Now that the streets of New Orleans are running muddy brown and gold with the vomit and urine of 100,000 Saints fans, it's more obvious than ever that we really dodged a bullet when the Vikings lost the NFC Championship Game.
Rocks Off knew Prince was a Vikes fan. What we didn't realize was how off the rails the Purple One had gone. Seriously, that's some Under the Cherry Moon shit right there. And being subjected to it for two straight weeks might have forced the government to carpet bomb Minneapolis for its own good.
But at least Minnesota came close. Houston's current NFL team has yet to even make the playoffs, which - as it turns out - is probably just as well, for it would be a shame if the Texans went into the postseason without addressing their own theme-song issues.

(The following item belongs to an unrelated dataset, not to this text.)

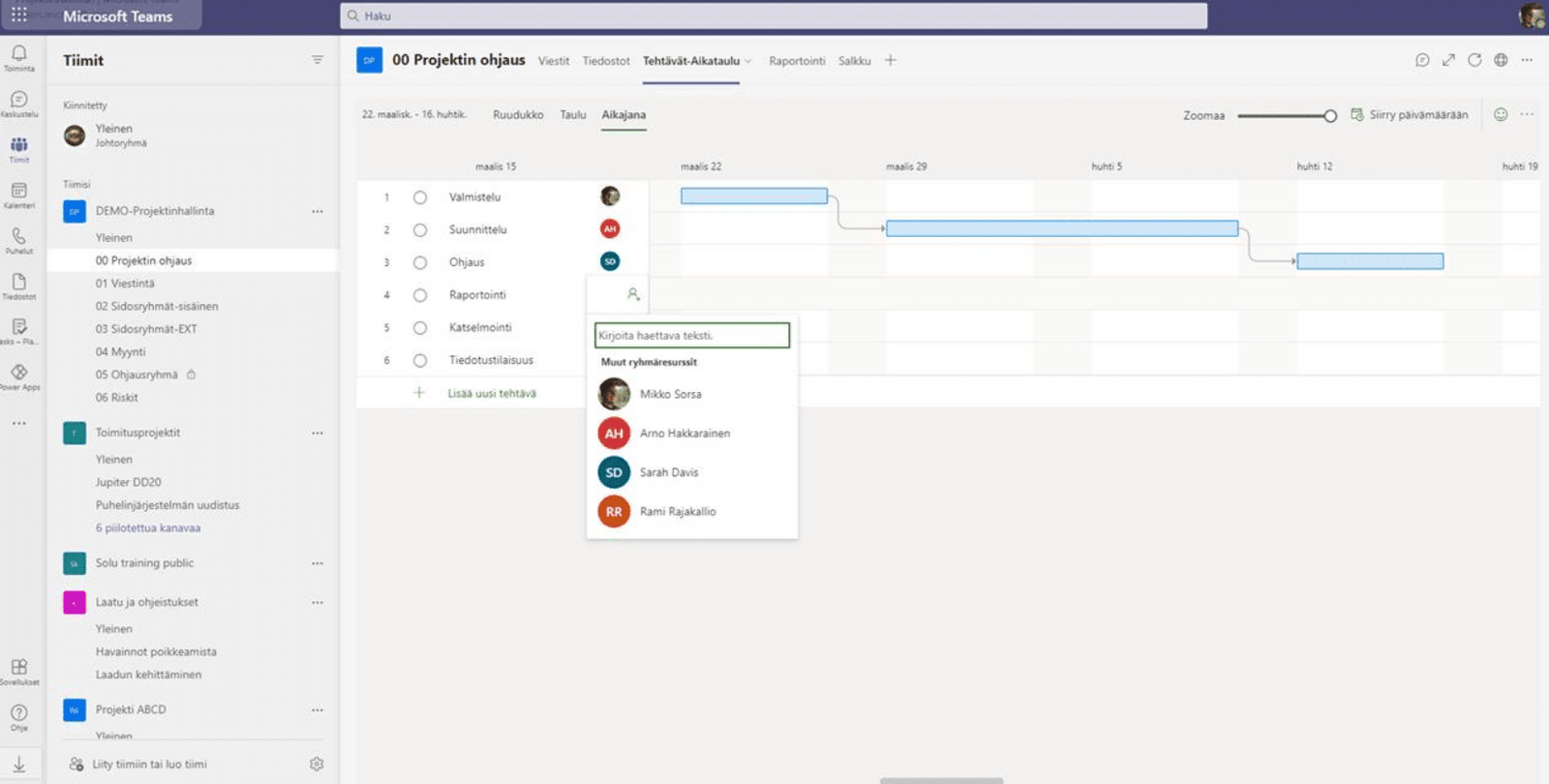Open the Raportointi tab

point(797,61)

Now, we know what you're going to say: "Hey man, the Texans already have a theme song." Fair point, and we'd be remiss if we didn't acknowledge the official Texans theme song, Clay Walker's "Football Time in Houston":
Thing is, Walker must be the only person who doesn't want to shove knitting needles in his ears when he hears Hank Jr.'s Monday Night Football theme, because that's exactly what this sounds like. Nothing against the guy, but maybe we should check out some other local artists for inspiration.
Destiny's Child, "Bootylicious"
Hear us out; remember the scene in Glee where football team distracts the other team with a dance routine set to "Single Ladies?" The Texans could totally pull the same trick, provided the NFL changes the rules regarding illegal formations and delay of game.
Hey, it can't be worse than letting Kris Brown bork another field goal.
ZZ Top, "Under Pressure"
How this wasn't David Carr's bumper music the whole time he played in Houston, we'll never know.
Lyle Lovett, "That's Right, You're Not From Texas"
The great thing about this one is you wouldn't even have to change the words around when the Cowboys come to town.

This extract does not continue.